* [Задания]:
A – Перепишите без изменений фрагмент текста о Каррере от слов "Вслед за О’Хиггинсом" вплоть до слов "над перемещенными чилийцами." включительно.
B – Перечислите всех людей, которые названы по имени в тексте о Каррере.

* [Текст для чтения]:

________________________________________

Вслед за О’Хиггинсом Каррера тоже покинул Сантьяго. Он хотел продолжить борьбу на севере. Он пытался с помощью солдат отговорить беженцев от перехода через Анды, чтобы они могли продолжить борьбу в Чили. Солдаты, однако, отказались. Каррера решил дать бой испанцам при Лос-Андесе, но затем передумал и присоединился к арьергарду колонны беженцев, переходившей горный хребет. Он отправил своего брата Хуана Хосе приветствовать Сан-Мартина от имени «правительства Чили». Но Сан-Мартин уже встретился с О’Хиггинсом и попросил его принять командование над перемещенными чилийцами.

________________________________________

* [Исходные данные]:
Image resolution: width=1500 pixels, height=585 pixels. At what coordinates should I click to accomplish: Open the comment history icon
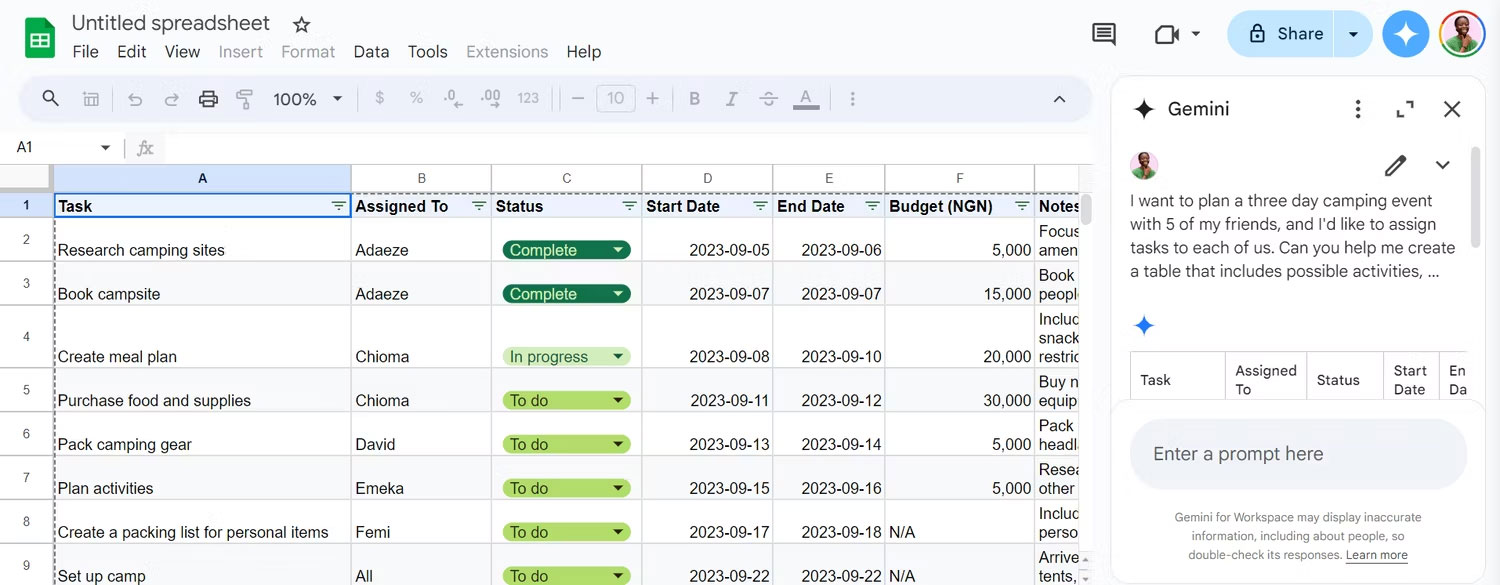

________________________________________

* [Ответы]:
A –
Вслед за О’Хиггинсом Каррера тоже покинул Сантьяго. Он хотел продолжить борьбу на севере. Он пытался с помощью солдат отговорить беженцев от перехода через Анды, чтобы они могли продолжить борьбу в Чили. Солдаты, однако, отказались. Каррера решил дать бой испанцам при Лос-Андесе, но затем передумал и присоединился к арьергарду колонны беженцев, переходившей горный хребет. Он отправил своего брата Хуана Хосе приветствовать Сан-Мартина от имени «правительства Чили». Но Сан-Мартин уже встретился с О’Хиггинсом и попросил его принять командование над перемещенными чилийцами.

B – О’Хиггинс, Каррера, Хуан Хосе, Сан-Мартин.